Eric Siegel came up with this concept in his book “Predictive Analytics: The Power to Predict Who Will Click, Buy, Lie, or Die” and he said: “As data piles up, we have ourselves a genuine gold rush. But data isn’t the gold. I repeat, data in its raw form is boring crud. The gold is what’s discovered therein.”

 

The most important thing to keep a note here is that machines soon will be able to predict what you will buy, like and the time you will be living on earth. It’s predicted that this segment alone will disrupt the market and by 2024, predictive analytics will reach $22.5 billion in value.  

 

One of the examples of where predictive analytics will play a major transformation role is in the retail sector where you can use transactional data from the Point of Sale (PoS) to make decisions regarding the growth of your product. Retail stores house a wealth of information that can be used for marketing, branding and placement purposes by FMCGs.

 

CXOs need to understand the impact of their previous decisions, and that can only be done if we have well-defined metrics on which we are benchmarking our goals. If a company was projected to achieve a 5% growth in revenue, but it didn’t, that means we need to outline the decisions which prevented this from happening and not retake them in the future. The existing data and information in which each organization has a need to be curated and put in a form for analysis and visualization for future strategies.

 

Here are the steps needed to be followed by CXOs to start a predictive analysis of their organizational targets:

Collect Data and Observe Patterns

The first and foremost step of starting in any organization is to start collecting data from each vertical and note down their conclusions step by step. The compiled datasets will help CXOs make an informed decision once the data is sorted and observed for patterns. For instance, analytics data of a website can be used to make predictions regarding which time there will be maximum readership on a site. When this time has been figured out, we can deploy various strategies to maximize revenue generation from the users on the domain. Similarly, different strategies can be applied as per the needs of the organization.

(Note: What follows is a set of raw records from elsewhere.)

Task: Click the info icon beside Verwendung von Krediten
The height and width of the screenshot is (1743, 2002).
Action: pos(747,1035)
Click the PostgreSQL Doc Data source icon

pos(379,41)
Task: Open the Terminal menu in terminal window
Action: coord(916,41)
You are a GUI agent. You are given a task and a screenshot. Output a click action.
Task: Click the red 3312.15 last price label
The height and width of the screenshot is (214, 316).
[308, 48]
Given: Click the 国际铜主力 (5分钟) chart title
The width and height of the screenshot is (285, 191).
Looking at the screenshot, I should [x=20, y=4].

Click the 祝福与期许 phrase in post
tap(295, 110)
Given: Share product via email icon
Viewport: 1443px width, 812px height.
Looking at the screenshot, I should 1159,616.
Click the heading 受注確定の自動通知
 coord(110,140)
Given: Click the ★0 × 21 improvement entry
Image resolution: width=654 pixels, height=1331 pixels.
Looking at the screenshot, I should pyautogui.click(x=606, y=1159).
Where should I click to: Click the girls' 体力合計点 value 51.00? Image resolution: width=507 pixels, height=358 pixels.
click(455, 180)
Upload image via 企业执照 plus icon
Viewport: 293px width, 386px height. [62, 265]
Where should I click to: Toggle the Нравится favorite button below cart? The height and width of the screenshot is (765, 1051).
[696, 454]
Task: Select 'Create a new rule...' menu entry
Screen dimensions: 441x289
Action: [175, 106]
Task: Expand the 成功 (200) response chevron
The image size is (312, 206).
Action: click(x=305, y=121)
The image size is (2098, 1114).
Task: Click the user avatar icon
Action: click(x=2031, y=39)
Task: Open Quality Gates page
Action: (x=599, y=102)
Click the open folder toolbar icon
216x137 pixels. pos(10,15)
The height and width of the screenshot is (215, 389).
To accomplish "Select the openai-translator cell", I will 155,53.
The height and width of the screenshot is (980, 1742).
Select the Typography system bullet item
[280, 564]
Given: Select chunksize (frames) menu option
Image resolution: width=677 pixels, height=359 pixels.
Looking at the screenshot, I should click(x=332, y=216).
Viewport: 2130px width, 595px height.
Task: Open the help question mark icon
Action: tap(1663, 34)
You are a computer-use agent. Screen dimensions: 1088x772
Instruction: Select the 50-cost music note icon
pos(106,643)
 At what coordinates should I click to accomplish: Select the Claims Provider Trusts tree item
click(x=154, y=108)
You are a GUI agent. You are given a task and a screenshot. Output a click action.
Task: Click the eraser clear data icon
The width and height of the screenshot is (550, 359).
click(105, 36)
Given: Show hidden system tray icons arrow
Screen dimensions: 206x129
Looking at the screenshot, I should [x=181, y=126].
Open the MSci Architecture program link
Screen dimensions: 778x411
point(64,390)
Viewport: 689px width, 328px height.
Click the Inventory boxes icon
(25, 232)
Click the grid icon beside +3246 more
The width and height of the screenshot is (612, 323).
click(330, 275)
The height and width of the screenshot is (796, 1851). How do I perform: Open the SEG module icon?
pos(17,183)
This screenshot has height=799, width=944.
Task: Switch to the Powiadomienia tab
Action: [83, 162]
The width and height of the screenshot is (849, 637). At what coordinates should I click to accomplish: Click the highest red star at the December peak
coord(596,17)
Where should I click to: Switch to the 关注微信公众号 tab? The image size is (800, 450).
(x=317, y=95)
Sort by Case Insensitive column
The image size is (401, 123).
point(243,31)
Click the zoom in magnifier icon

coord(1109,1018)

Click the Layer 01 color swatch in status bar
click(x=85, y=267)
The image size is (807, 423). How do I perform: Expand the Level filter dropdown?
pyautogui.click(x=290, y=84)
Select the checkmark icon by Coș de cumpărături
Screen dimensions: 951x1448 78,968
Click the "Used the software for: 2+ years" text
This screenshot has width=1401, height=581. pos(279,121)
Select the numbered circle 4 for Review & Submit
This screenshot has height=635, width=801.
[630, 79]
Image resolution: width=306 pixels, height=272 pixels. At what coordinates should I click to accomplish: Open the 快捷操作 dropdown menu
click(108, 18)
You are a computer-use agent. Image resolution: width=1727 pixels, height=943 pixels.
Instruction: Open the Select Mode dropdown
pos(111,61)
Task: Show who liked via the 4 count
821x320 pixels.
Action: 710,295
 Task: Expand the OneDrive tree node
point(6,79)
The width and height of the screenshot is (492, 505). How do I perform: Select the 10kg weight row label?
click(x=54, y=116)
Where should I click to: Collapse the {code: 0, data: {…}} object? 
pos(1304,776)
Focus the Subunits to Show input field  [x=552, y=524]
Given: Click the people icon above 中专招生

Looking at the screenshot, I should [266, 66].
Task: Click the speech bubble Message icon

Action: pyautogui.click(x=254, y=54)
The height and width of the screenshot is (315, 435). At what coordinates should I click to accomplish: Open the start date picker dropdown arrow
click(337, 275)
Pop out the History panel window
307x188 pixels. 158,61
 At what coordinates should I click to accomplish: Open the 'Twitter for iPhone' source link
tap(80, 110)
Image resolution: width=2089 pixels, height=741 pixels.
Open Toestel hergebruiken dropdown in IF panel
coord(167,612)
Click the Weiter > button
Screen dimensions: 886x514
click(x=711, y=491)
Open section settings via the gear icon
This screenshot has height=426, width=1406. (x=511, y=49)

Predict outcomes to decisions

Just like we have A/B Testing of our software development cycles or marketing campaigns, we can also visualize the outcome of a certain decision that we take in our organization. Thanks to Machine Learning algorithms, we can devise a strategy to train a model to make predictions regarding the type of decisions that are expected to be taken by CXOs. For instance, a machine learning model could predict the impact of raising the price of a product on revenues and customer satisfaction. 

 

The advantage of using this is that instead of going into the wild and not knowing about the outcome, we can have hindsight about the impact of our decision and take appropriate measures in case there is a chance of a rebuttal or loss. There have been many cases where machine learning models have helped improve the organizational revenue and workflow simply because our everyday computers can process more data and perform more computations than human beings.

Conclusion:

Machine Learning, Deep Learning, and Big Data are the future for all segments in this competitive landscape. Only those organizations will survive who make accurate predictions and informed decisions through the use of these advanced models like predictive analytics regarding their yearly or quarterly targets.